▶ [TASK BRIEF]: Only lines that contain the word "agent" belong in the answer; copy them from the records below.

(Beginning of MATERIAL PROVIDED)

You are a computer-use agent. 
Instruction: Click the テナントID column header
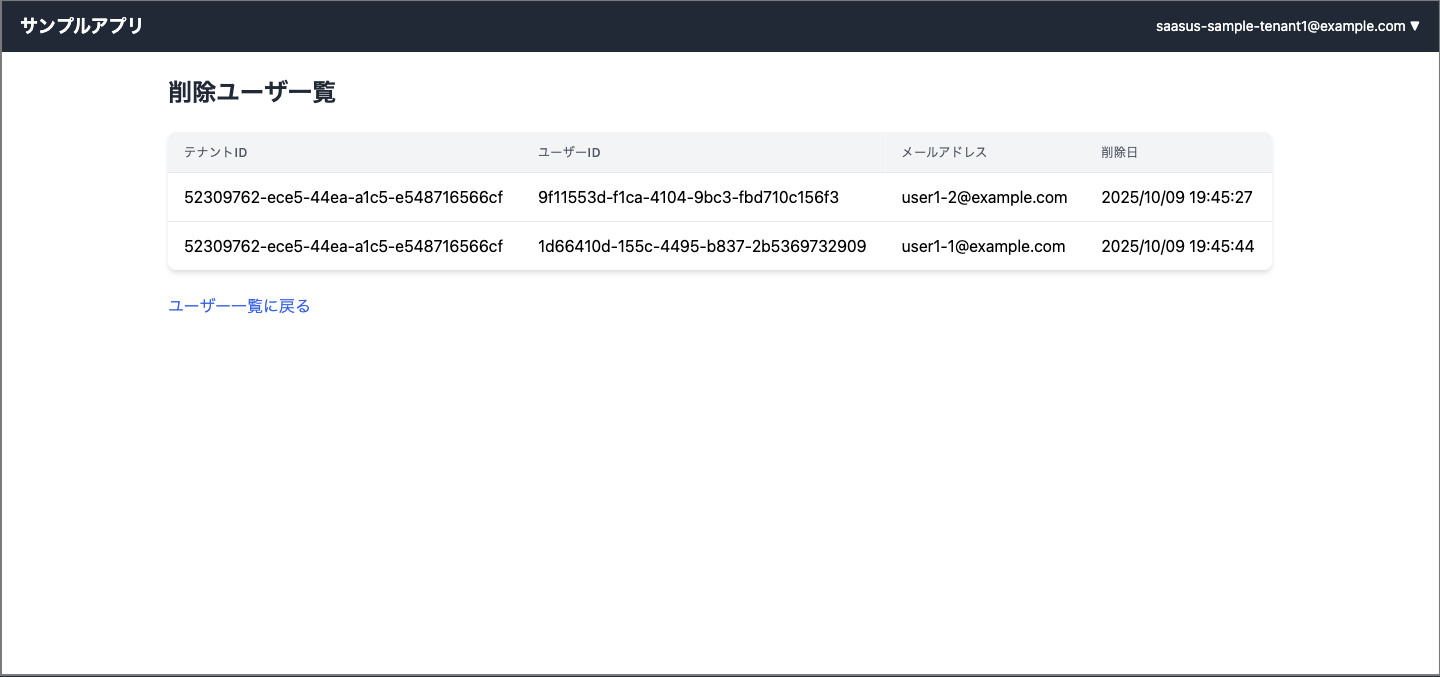coord(215,153)
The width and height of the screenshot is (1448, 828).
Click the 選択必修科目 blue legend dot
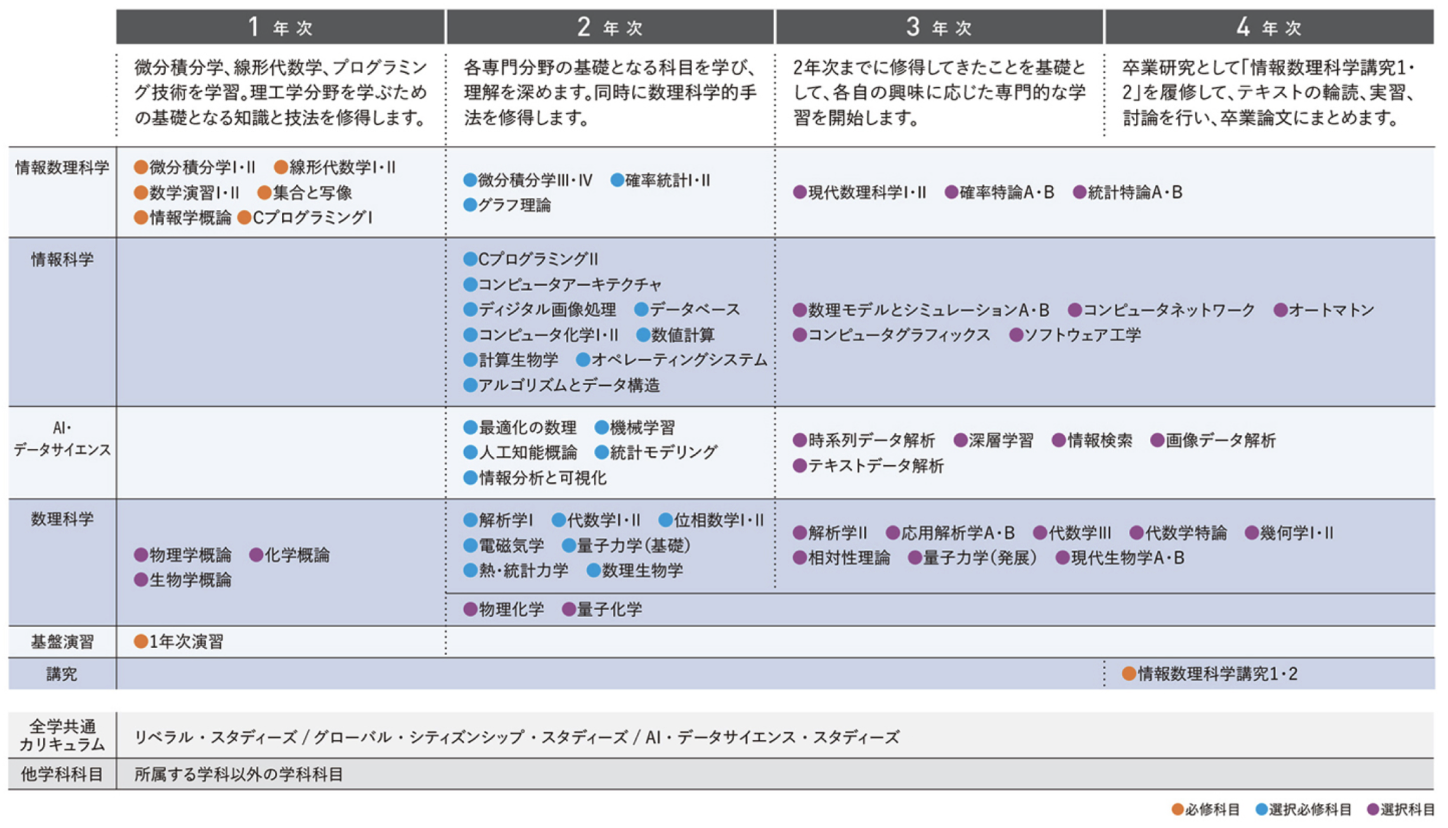coord(1260,808)
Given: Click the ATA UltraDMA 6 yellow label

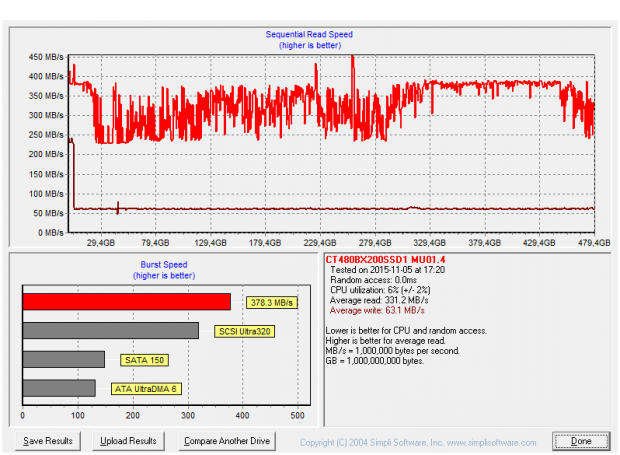Looking at the screenshot, I should point(147,388).
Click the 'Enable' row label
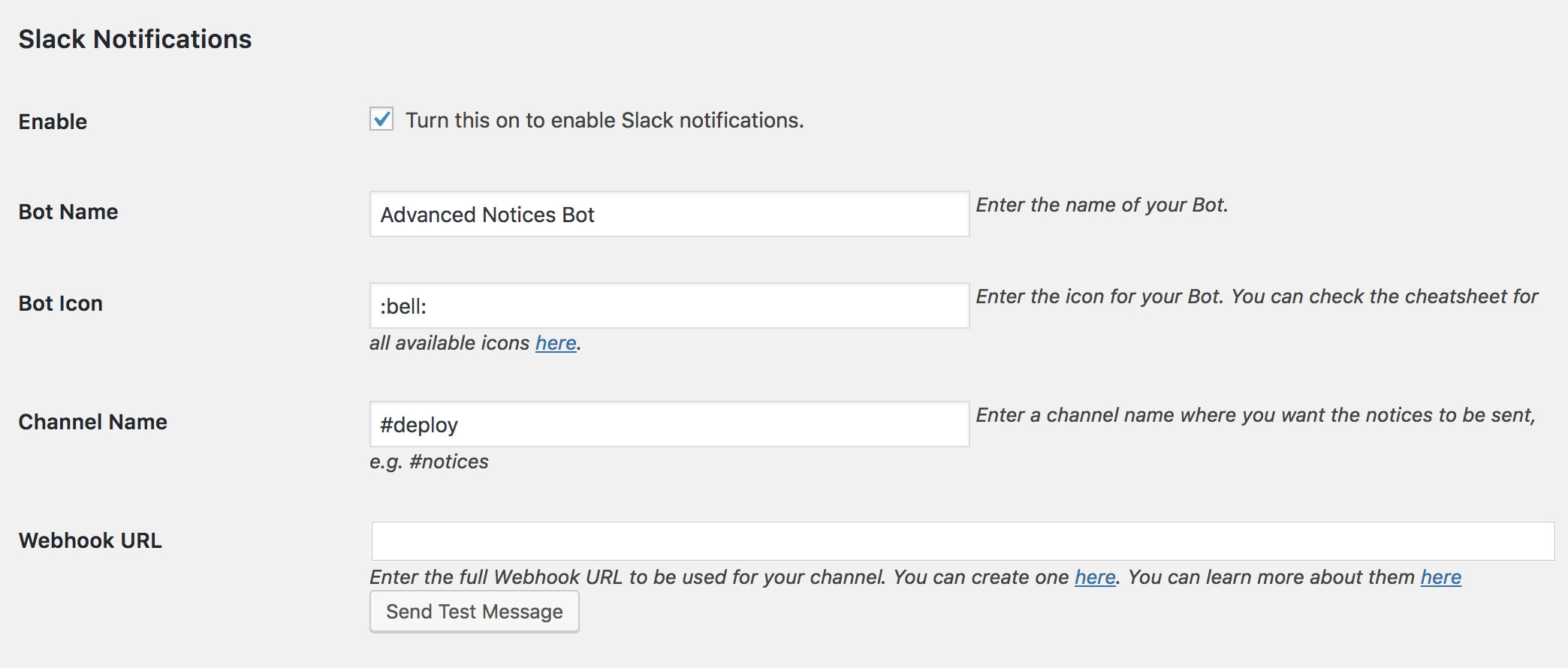 point(53,122)
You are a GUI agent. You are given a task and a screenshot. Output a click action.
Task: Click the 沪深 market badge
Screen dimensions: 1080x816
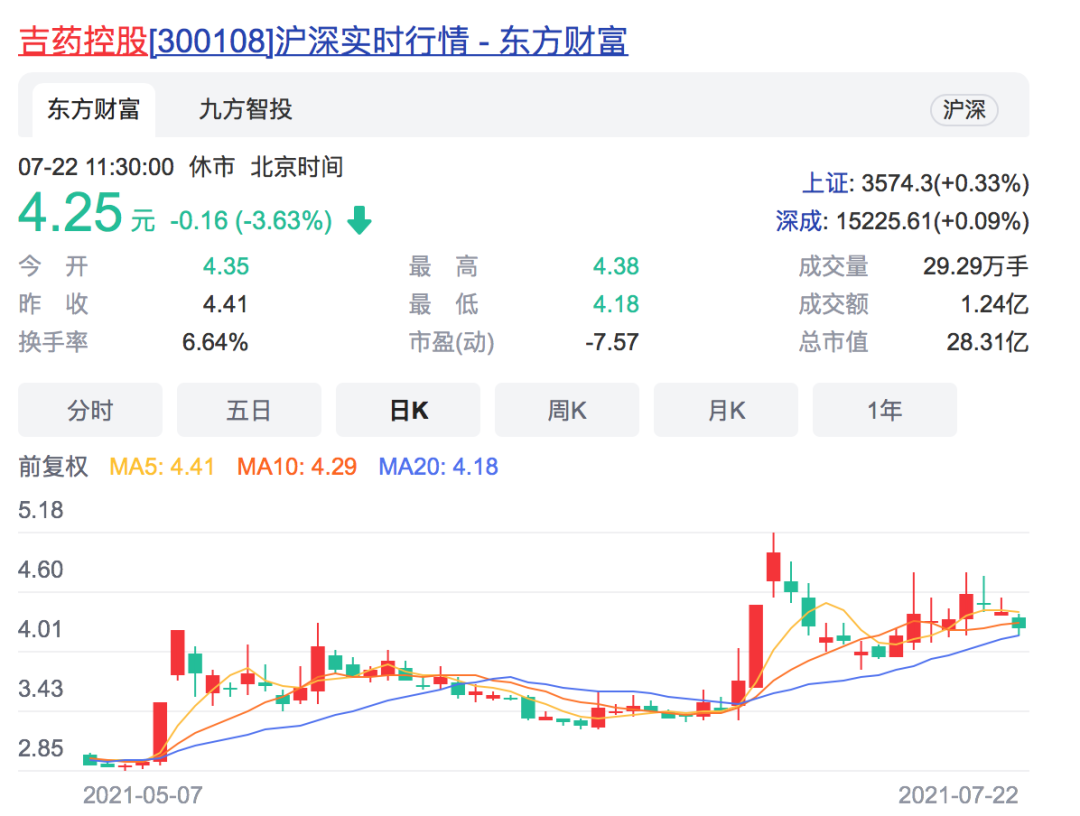coord(964,110)
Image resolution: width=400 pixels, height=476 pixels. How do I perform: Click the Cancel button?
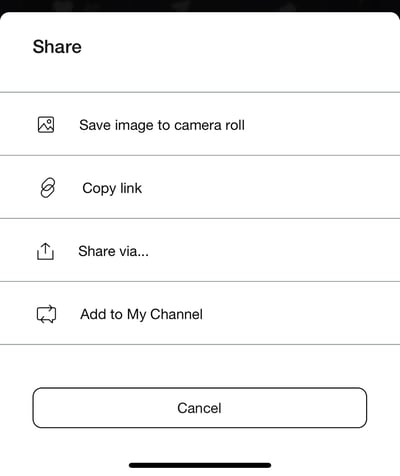[200, 408]
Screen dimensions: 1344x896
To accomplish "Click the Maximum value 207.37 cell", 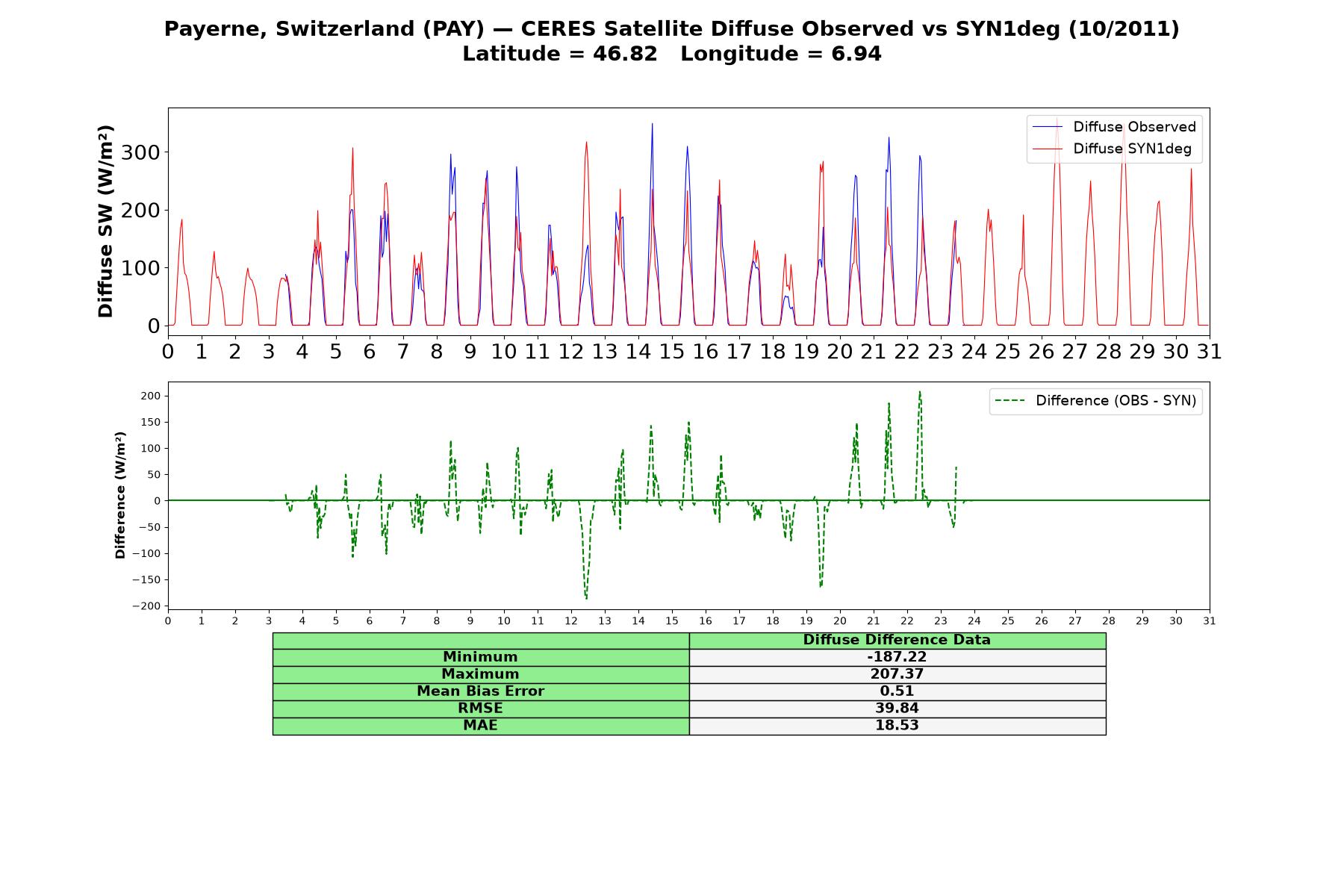I will (x=897, y=674).
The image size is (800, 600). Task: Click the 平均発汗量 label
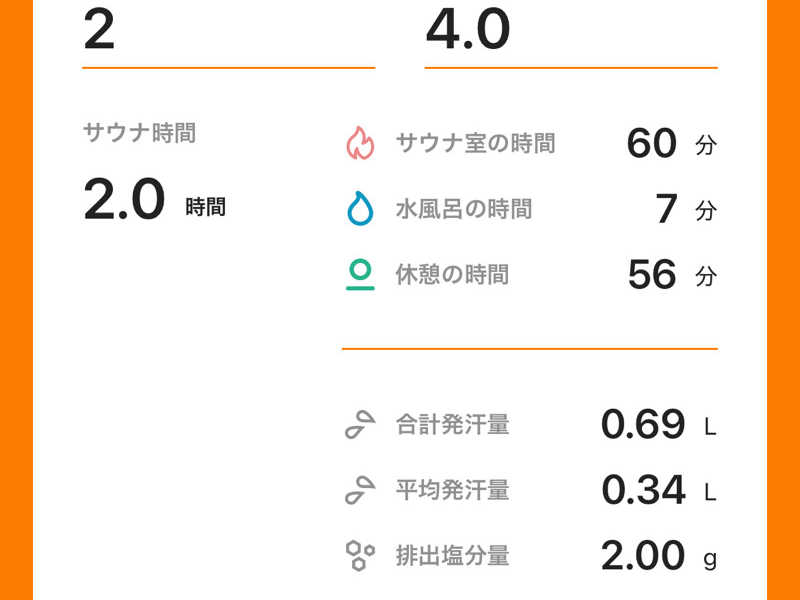click(x=452, y=490)
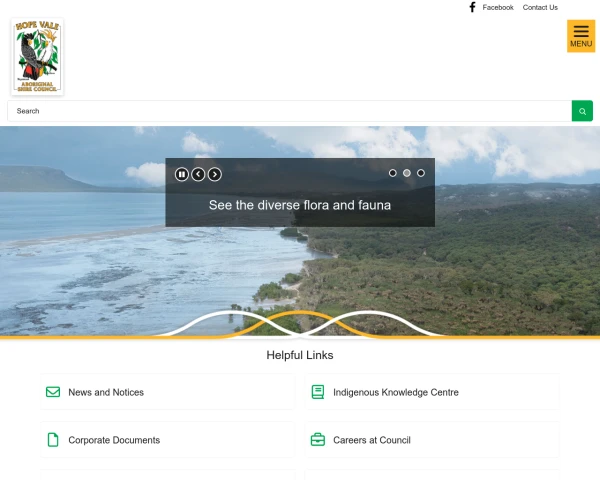600x480 pixels.
Task: Click the envelope icon for News
Action: [x=53, y=392]
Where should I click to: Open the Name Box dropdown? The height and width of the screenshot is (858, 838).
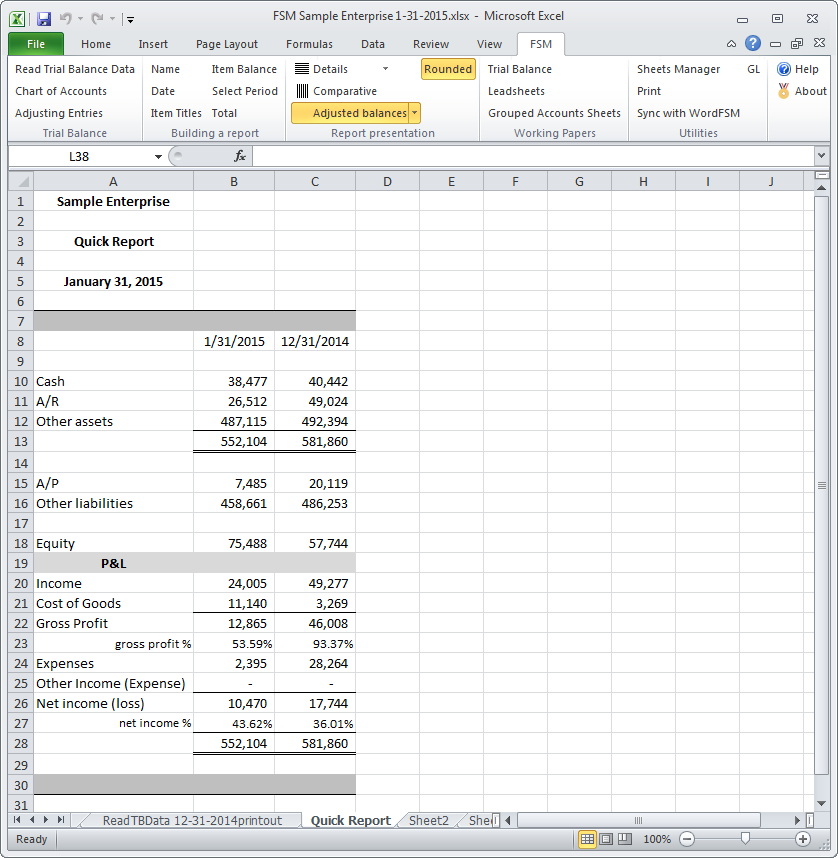pyautogui.click(x=158, y=157)
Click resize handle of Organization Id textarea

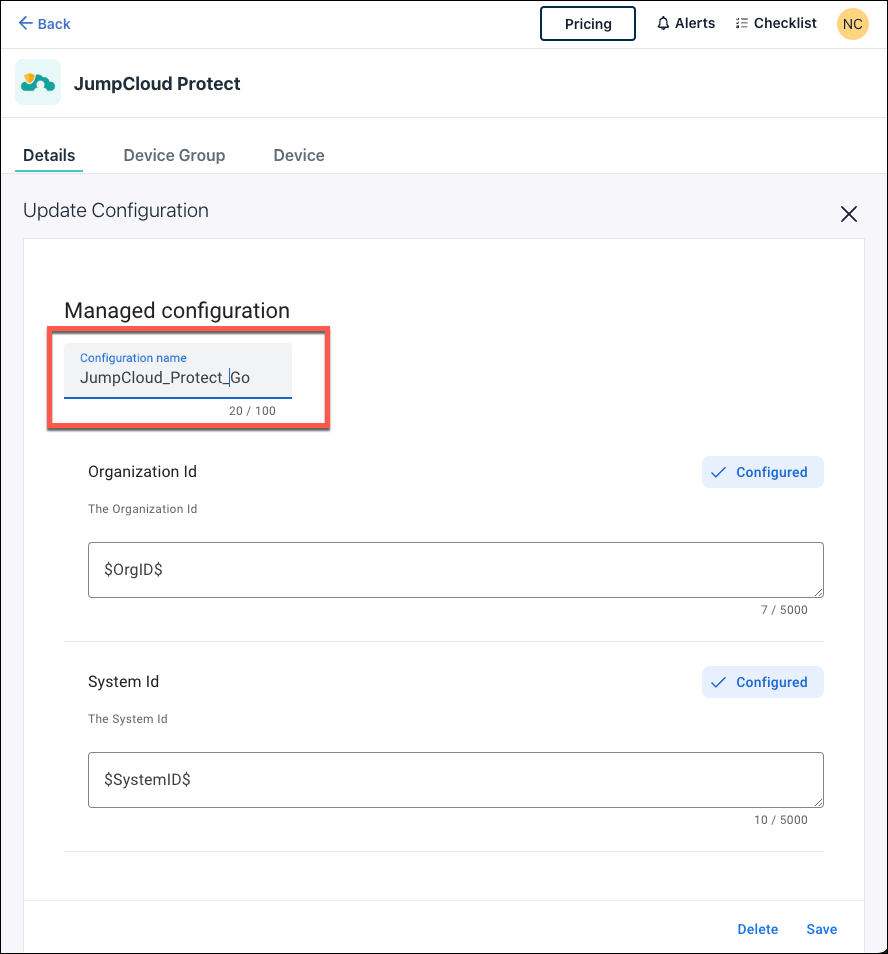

(End of MATERIAL PROVIDED)

▶ [WRITTEN SOLUTION]:
You are a computer-use agent. 
You are a GUI agent. You are given a task and a screenshot. Output a click action.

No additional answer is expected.